- Task goal
Retype word for word the stretch of entries below from the line that has "The width and" through the line that has "the closing mutex_unlock", and omit the pictures.

- Information provided
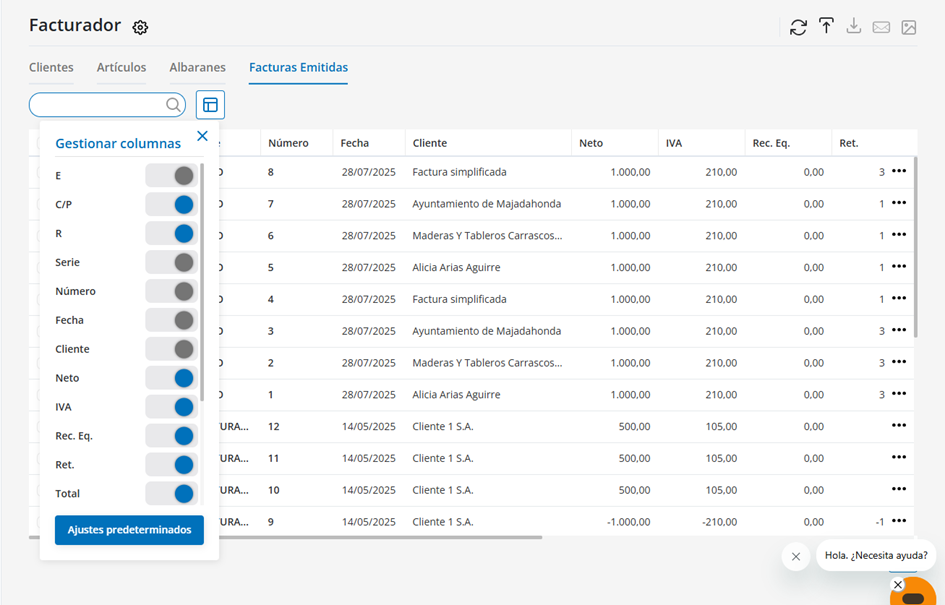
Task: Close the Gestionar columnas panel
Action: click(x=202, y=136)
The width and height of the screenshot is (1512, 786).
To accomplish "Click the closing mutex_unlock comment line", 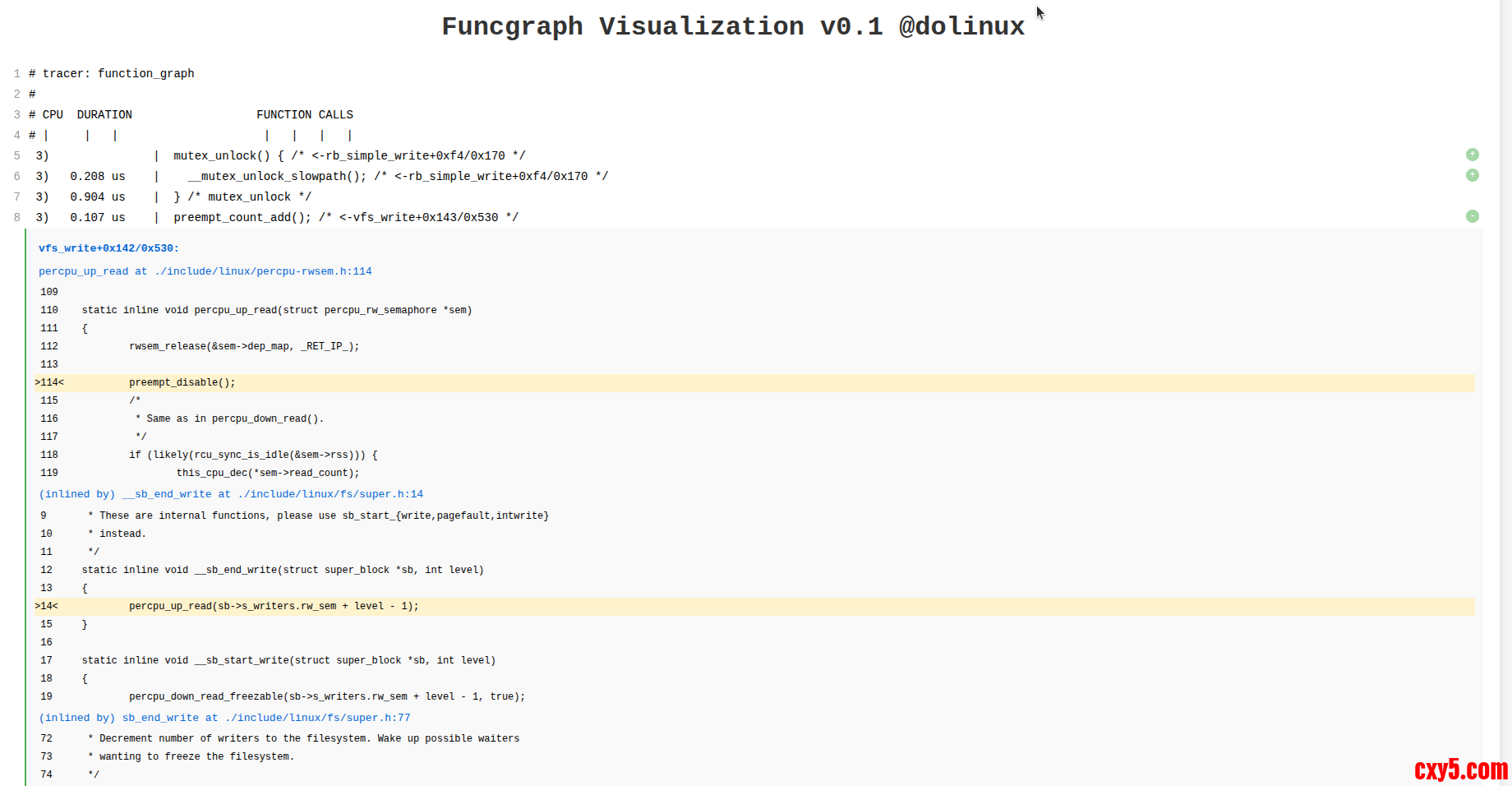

* * *

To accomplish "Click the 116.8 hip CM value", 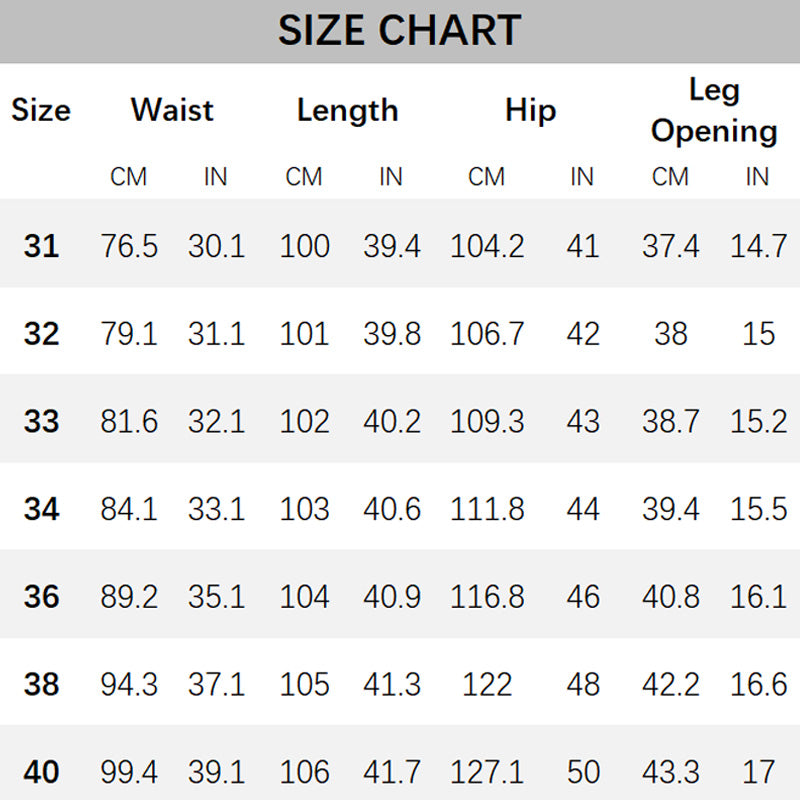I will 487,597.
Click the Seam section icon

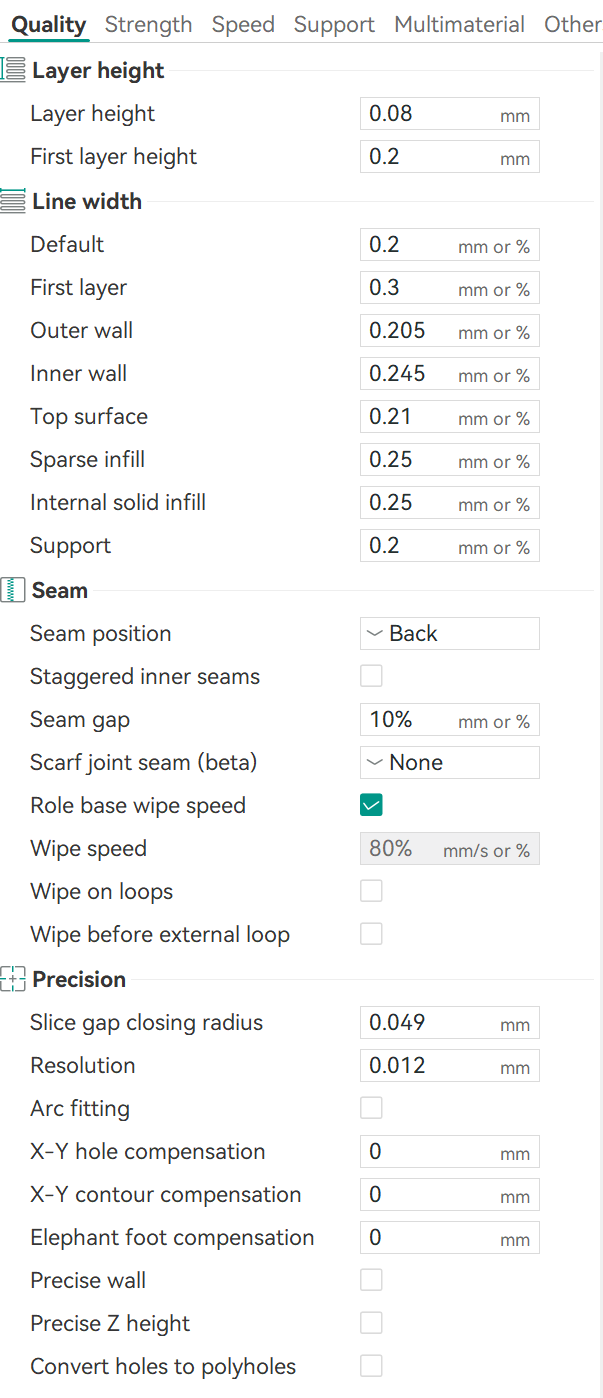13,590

...

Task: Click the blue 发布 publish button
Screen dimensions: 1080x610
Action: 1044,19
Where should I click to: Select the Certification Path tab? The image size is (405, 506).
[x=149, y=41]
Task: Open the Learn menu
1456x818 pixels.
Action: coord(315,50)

- Exercise response
The width and height of the screenshot is (1512, 786).
To accomplish "Click the closing mutex_unlock comment line", 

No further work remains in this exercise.